I dati in sanità mostrano per le donne una difficoltà diffusa, con molte dottoresse in corsia e poche nei ruoli apicali, e con tante precarie. Nel Servizio Sanitario Nazionale infatti le donne costituiscono, in base ai dati del 2008, il 35 per cento dei medici (erano il 30 per cento nel 2005) che lavorano nel SSN.
A fronte di un medico donna ogni tre, soltanto una donna su dieci occupa un posto di dirigente medico di struttura complessa, cioè l’ex primario: nel 2008 infatti su un totale di 9703 “primari” le donne sono 1239, circa una su dieci.
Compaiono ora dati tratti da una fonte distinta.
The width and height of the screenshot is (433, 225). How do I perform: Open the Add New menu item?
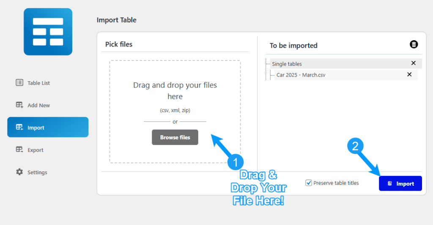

Ancor più significativo, in termini negativi, è il dato ufficiale del 2008 della Ragioneria dello Stato sulle donne medico con rapporto di lavoro flessibile, cioè precarie: 3.725 su 6.544, il 57%.
Le dottoresse si laureano in medicina prima dei colleghi, in media a 26 anni, e con punteggi superiori: su cento laureati con lode ben 78 sono donne; come accade in tutti gli ambiti lavorativi, però, alla preparazione professionale e ai massimi punteggi raggiunti dalle donne, non corrisponde il riconoscimento negli avanzamenti di carriera.
Le specializzazioni si concentrano nelle branche in cui è più agevole conciliare lavoro e famiglia e le percentuali più basse si trovano nelle specialità chirurgiche.
I dati sembrano confermare come in un contesto sociale in cui si danno per acquisiti elementi fondamentali quali le pari opportunità, sia ancora in atto un processo di differenziazione e gerarchizzazione in grado di attribuire alle differenze biologiche una capacità di strutturazione sociale, soprattutto in campo medico.
A fronte di un processo che ormai sembra irreversibile di “femminilizzazione del SSN” e di futura inversione delle proporzioni – è in arrivo in medicina una mare rosa con il 55% degli immatricolati nell’anno accademico 2007/2008 – la FPCGIL Medici è impegnata per una sempre maggiore realizzazione delle pari opportunità nella sanità.
L’impegno del sindacato è vigilare affinché siano attivati e resi funzionanti i Comitati per le Pari Opportunità nelle Aziende Sanitarie, istituire in ogni Regione un Comitato per le Pari Opportunità per la Dirigenza Medica e Veterinaria, intervenire sull’organizzazione del lavoro per favorire la conciliazione tra tempi di lavoro e tempi di vita, eliminare sul lavoro ogni forma di discriminazione fra uomini e donne.